We report here a definite limit to solvent dryness where MeCN left over 3A molecular sieves for more than a few days will decay into one or more products that include acidic goups, aromatic groups, and one or more functional groups that will adhere to an electrode surface after a reduction/oxidation cycle. We present CV experiments involving duroquinone (DQ) as a probe molecule to show how surface coverage of the electrode differs between three common electrode materials—Pt, Au, and glassy carbon—changes over time, and also how CV characteristics typical of protonation show up after just allowing the MeCN to sit over the molecular sieves for a little while. Finally, we use NMR spectroscopy, Raman spectroscopy, and mass spectrometry to gain some understanding of the identity of the one or more decay products.

1. D. Bradley, G. Williams, and Michelle Lawton. “Drying fo Organic Solvents: Quantitative Evaluation of the Efficiency of Several Desiccants”. J. Org. Chem. (2010) Vol. 75, iss. 24, pp. 8351-8354.

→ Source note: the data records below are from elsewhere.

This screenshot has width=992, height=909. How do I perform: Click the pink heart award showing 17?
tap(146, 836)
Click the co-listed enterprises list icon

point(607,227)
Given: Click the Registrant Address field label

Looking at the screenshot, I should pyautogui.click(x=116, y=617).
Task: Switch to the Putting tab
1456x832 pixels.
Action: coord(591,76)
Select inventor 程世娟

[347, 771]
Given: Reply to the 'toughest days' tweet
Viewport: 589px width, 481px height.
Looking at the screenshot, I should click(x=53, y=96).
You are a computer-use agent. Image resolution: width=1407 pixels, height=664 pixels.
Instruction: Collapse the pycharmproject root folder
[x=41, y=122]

2.Yanlan Hui, Elaine Lay Khim Chng, Cheryl Yi Lin Chng, Hwee Ling Poh, and Richard D. Webster. “Hydrogen-Bonding Interactions between Water and the One- and Two- Electron-Reduced Forms of Vitamin K1: Applying Quinone Electrochemistry To Determine the Moisture Content of Non-Aqueous Solvents”. J. Am. Chem. Soc. (2009) Vol. 131, iss. 4, pp. 1523-1534.

3. Patrick A. Staley, Eric M. Lopez, Laurie A. Clare, and Diane K. Smith. “Kinetic Stabilization of Quinone Dianions via Hydrogen Bonding by Water in Aprotic Solvents”. J. Phys. Chem. C. (2015) Vol. 119, iss. 35, pp. 20319-20327.

4. Malcolm E. Tessensohn, Hajime Hirao, and Richard D. Webster. “Electrochemical Properties of Phenols and Quinones in Organic Solvents are Strongly Influenced by Hydrogen-Bonding with Water”. J. Phys. Chem. C. (2013) Vol. 117, iss. 2, pp. 1081-1090.

5. Deng Zhaoxiang, Qui Wenfeng, Li Weijia, and Li Yadong. “Cyclotrimerization of nitriles catalyzed by Li3N”. Chinese Science Bulletin. (2004) Vol. 49, No. 2, pp. 127-130.